Theo’s voice brought us all back to the present. “Look,” he said, and pointed in front of the busted guardrail. “She didn’t even try to brake.” Sure enough, no skid marks scarred the road.
Now
Detective Perez has her cell to her ear, listening intently. “Thanks for the update.” She hangs up and gazes absentmindedly at the wall. After a moment, her eyes find mine. “They found the body of Ian Watkins in the forest.” She pauses, her face serious. “Just as you said.”
I don’t know what to tell her so I say nothing.
“They’ll remove his body and perform an autopsy. But it looks like he died from blunt force trauma to the head.” She taps her fingers against her legal pad, considering. “Did you know Ian Watkins had a criminal past?”

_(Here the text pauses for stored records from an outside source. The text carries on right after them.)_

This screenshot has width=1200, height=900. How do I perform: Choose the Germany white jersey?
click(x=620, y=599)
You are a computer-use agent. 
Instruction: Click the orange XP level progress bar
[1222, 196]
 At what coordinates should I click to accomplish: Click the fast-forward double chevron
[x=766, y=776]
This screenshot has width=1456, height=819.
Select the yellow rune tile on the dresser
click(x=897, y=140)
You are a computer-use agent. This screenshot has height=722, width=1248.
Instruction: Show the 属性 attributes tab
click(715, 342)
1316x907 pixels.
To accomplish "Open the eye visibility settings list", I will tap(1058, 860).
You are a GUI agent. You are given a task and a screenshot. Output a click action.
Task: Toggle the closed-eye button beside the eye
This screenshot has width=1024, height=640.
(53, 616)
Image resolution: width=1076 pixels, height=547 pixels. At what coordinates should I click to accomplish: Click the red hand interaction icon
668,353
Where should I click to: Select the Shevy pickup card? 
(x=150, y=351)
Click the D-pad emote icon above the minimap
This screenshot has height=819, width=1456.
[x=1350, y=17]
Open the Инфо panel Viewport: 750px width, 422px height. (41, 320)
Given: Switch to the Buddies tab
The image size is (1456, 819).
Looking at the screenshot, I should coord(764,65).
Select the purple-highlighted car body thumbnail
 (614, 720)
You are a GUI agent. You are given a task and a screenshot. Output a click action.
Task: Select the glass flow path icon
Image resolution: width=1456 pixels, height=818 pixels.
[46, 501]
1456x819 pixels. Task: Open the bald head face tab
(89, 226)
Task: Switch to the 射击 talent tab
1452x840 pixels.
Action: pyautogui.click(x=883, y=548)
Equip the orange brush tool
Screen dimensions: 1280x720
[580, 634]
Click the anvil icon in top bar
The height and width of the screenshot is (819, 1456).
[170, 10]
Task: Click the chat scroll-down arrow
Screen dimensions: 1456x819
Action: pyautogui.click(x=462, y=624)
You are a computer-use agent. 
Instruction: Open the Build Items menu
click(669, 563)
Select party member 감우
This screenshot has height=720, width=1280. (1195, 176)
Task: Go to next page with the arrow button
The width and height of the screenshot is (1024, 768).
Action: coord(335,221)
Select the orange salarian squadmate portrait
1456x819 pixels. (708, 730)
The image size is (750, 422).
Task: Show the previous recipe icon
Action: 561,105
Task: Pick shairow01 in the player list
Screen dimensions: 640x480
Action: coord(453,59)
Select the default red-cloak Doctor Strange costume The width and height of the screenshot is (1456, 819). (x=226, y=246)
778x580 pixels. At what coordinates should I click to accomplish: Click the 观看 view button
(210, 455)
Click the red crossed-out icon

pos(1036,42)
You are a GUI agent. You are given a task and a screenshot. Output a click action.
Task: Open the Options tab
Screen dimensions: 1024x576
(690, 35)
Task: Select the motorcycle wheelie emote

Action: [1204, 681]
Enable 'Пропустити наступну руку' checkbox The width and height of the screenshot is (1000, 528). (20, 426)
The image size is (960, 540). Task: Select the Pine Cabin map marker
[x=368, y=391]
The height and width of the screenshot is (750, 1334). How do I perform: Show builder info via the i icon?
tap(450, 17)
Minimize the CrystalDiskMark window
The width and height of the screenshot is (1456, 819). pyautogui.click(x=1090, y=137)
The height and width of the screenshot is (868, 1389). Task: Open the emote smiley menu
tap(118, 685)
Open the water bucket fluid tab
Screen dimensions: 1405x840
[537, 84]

“No,” I say, though I remember him telling me: “I could tell you more, but I’m afraid it wouldn’t be appropriate.”
“He was in and out of juvie. First time was for bringing a knife to school. Then he got caught stealing a car. The last time he was in for assault. Choked out a kid behind the bleachers.”
“How was he able to get a job in a high school, then?”
“He was under eighteen. Record gets wiped clean as an adult.”
I’m about to defend him; the words ‘he was a nice man’ are on my lips, but I stop. I’ll never know who he really was.
Detective Perez asks, “Where was the bus accident you told me about?”
“Rural Route 2.”
Detective Perez takes out her cell, dials. “It’s me. Call up the scuba divers. I want them to check for any wreckage of a bus…you heard me correctly: a bus. Look for the location near a broken guardrail off Rural Route 2.”
Detective Perez looks at me and there’s a flicker of fear. “And under no circumstance is anyone to enter or leave the island…that’s correct. It’s quarantined…just a precaution, in case….” She appears frustrated. “Never mind why. That’s an order…yes, I’ll take the heat for any blowback about overtime. One more thing.” She stares at me as she says it, “From now on, everyone is ordered to wear protective gear. The island is a hazardous site.”